Sometime in 1903, my mother, father and Ernest moved to Roswell, New Mexico, where I was born November 29, 1903, in an adobe house (so Mother said). [This is a link to an interesting history of Roswell that suggests that everything in the early days of Roswell was made of adobe, including horse corrals: http://www.cleananpress.com/roswell/maincentral.htm. Yesterday's post revealed that the family lived on Main Street, where the first buildings in town were made of adobe.] My father had left Mother and Ernest. I don’t know how long before I was born he left. I don’t know if he provided money for them to live. He didn’t seem to have trouble making a living. Anyway, when I was three weeks old, Grandfather Simmons sent sons John and Wellington in a covered wagon to bring us home to the Simmons farm near Denison. That must have been a hard trip for Mother.

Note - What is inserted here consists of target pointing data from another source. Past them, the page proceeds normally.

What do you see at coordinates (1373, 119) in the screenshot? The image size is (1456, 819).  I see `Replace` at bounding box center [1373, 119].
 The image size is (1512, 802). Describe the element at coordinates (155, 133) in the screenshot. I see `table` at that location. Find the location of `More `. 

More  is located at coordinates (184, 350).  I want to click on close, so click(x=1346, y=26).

[Yesterday, I said I did not have a photo of Mabel as an infant, but I forgot that my sister had provided me one. Here it is.]
From the time I can remember, Mother worked hard on the farm, helping with all the chores and in the fields. Wellington and Ike (I called him “Ikey”) were still at home. All the others were married and living away.

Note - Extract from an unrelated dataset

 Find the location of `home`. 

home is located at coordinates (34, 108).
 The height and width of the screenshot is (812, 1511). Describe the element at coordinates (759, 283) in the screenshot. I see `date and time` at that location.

Mother would not get a divorce. Nor would she sue for child support, because she would have to let Will see us. She was afraid his bad habits might rub off on Ernest. I’ve thought a lot about that. I’m pretty sure that decision was made with the help of Ike and Wellington. They both had good jobs for those days, they were young and mad at Will, and probably said, “We’ll take care of you,” which is easy to say and hard to do.
In 1910, Ike and Wellington both married. That took care of their support. I knew nothing of this, of course. I was seven years old. Ikey moved to Dallas, and I didn’t want to lose him. Uncle Wellington stayed in Denison. Fannie did get a divorce on August 21, 1911, before she married John Wilson Smith. I have a copy of the papers.

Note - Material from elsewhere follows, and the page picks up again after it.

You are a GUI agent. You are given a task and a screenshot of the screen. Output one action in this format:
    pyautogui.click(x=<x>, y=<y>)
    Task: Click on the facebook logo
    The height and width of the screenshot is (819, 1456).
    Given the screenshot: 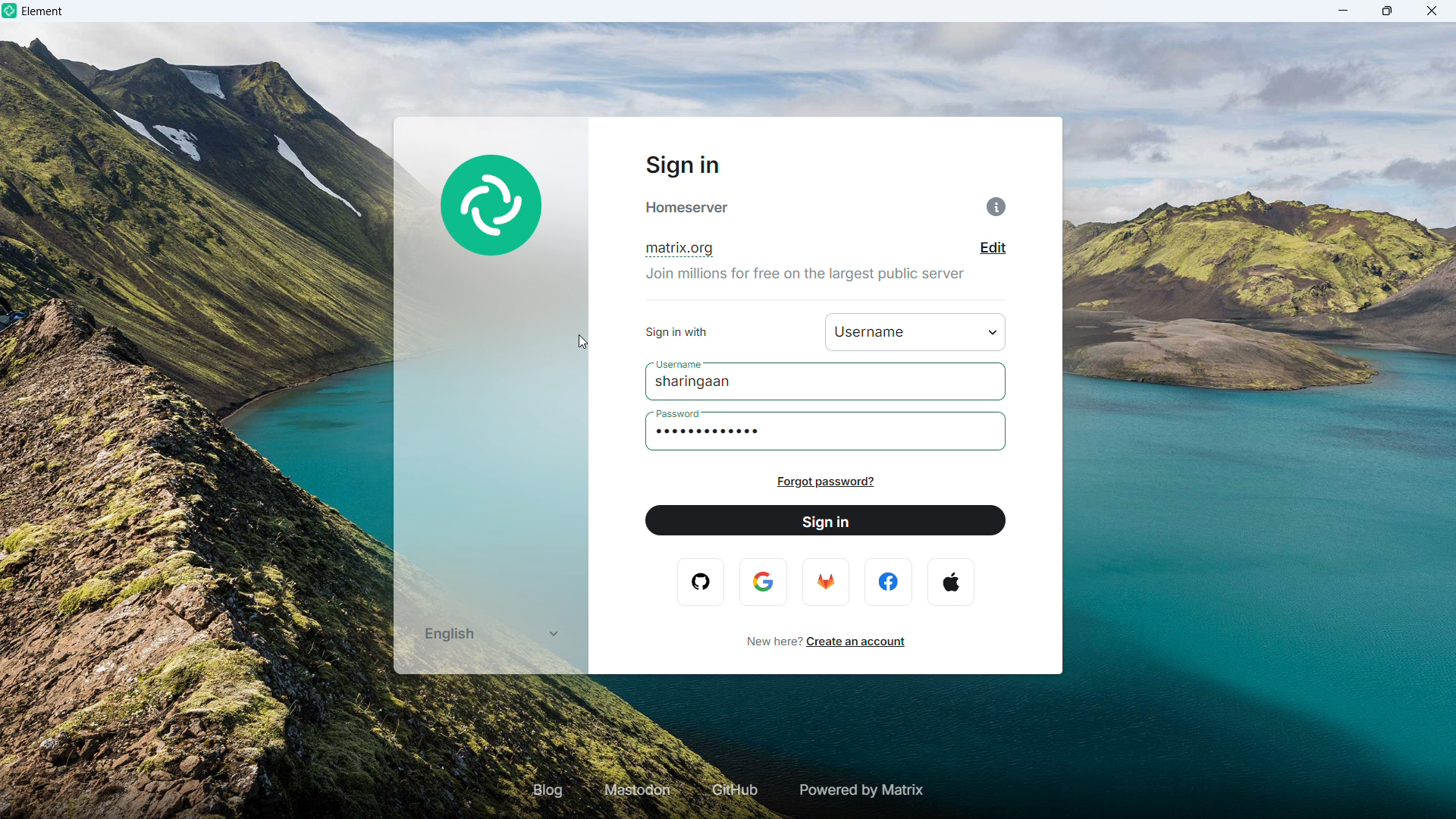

When Mother died [in 1959], Uncle Ikey told me how sorry he was that he wasn’t able to help us after he married. I told him I was sure Mother didn’t feel that way. He said, all the same, he should have. That, and the fact that when the Katy Railroad bought twenty acres of the Simmons farm Ikey sent me his part of the money (I was going to East Central Oklahoma Teacher’s College at the time), makes me believe both had something to do with not getting help from our father.
As far as I know, Will did not marry again. He visited the Roulains in San Antonio. He and Luther must have been friends. The last time I saw Aunt Minnie Simmons Roulain, was when John [Adams Walker, Jr., Mabel’s first child born December 10, 1928] was a few months old. Grannie [Louisa Pounds Simmons] was sick and living with Mother and Jack Smith.
[This is one of my favorite photographs. Four Generations in March 1929: The woman sitting in the rocking chair (which I now have) is Louisa Edna Pounds (Jackson) Simmons, born January 1, 1841, died July 12, 1929. The woman on the left is Louisa's daughter, Fannie Matilda Simmons (Stewart) Smith, born February 26, 1879, died November 12, 1959. The woman on the right is Fannie's daughter, Mabel Claire Stewart Walker, born November 29, 1903, died December 28, 1998. The baby that Louisa is holding is Mabel's son, and my father, John Adams Walker, Jr., born December 10, 1928, died August 17, 1998.]
I saw Aunt Min in 1924 when we had the big reunion on the farm. She had recently seen my father, and he said he would like to do something for me, send me away to school if I wanted to go, and my reply was, “I’ve already been to school.” In other words, where was he when I was working my way through school? I liked Aunt Min, she was lots of fun. Of course, now I wish I had asked about my father, or at least let her tell me about him.